═══ TEXTO CITADO ═══
Todo este shock nos va a cambiar. A nivel psicológico, nos recuerda nuestra fragilidad física y también psicológica. Hemos perdido el papel protagonista que teníamos en nuestra propia cosmovisión, claramente antropocéntrica (incluso narcisista), y nos damos cuenta de que esta vez no hacemos la historia, sino que somos hechos por ella; reducidos a ser, en el mejor de los casos, sus espectadores impotentes y aterrados, y en el peor, sus víctimas. La crisis nos obliga a dejar de ser culturalmente epicúreos –lo que no implica que abandonemos los placeres, pero sí la cultura del placer por el placer– para ser estoicos, aprendiendo a aceptar y gestionar el sufrimiento. No estábamos preparados porque, sencillamente, no podíamos estarlo.
═══ SECCIÓN DE DATOS ═══
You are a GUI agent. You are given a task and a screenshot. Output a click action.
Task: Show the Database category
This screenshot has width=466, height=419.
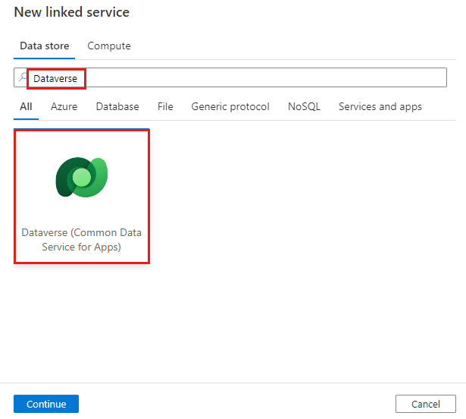(x=117, y=107)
═══
-- DETALLES DE LA TAREA --
Transcribe de principio a fin el texto citado, sin alterar ni una palabra ni un signo de puntuación.

-- SOLUCIÓN A CONTINUACIÓN --
Todo este shock nos va a cambiar. A nivel psicológico, nos recuerda nuestra fragilidad física y también psicológica. Hemos perdido el papel protagonista que teníamos en nuestra propia cosmovisión, claramente antropocéntrica (incluso narcisista), y nos damos cuenta de que esta vez no hacemos la historia, sino que somos hechos por ella; reducidos a ser, en el mejor de los casos, sus espectadores impotentes y aterrados, y en el peor, sus víctimas. La crisis nos obliga a dejar de ser culturalmente epicúreos –lo que no implica que abandonemos los placeres, pero sí la cultura del placer por el placer– para ser estoicos, aprendiendo a aceptar y gestionar el sufrimiento. No estábamos preparados porque, sencillamente, no podíamos estarlo.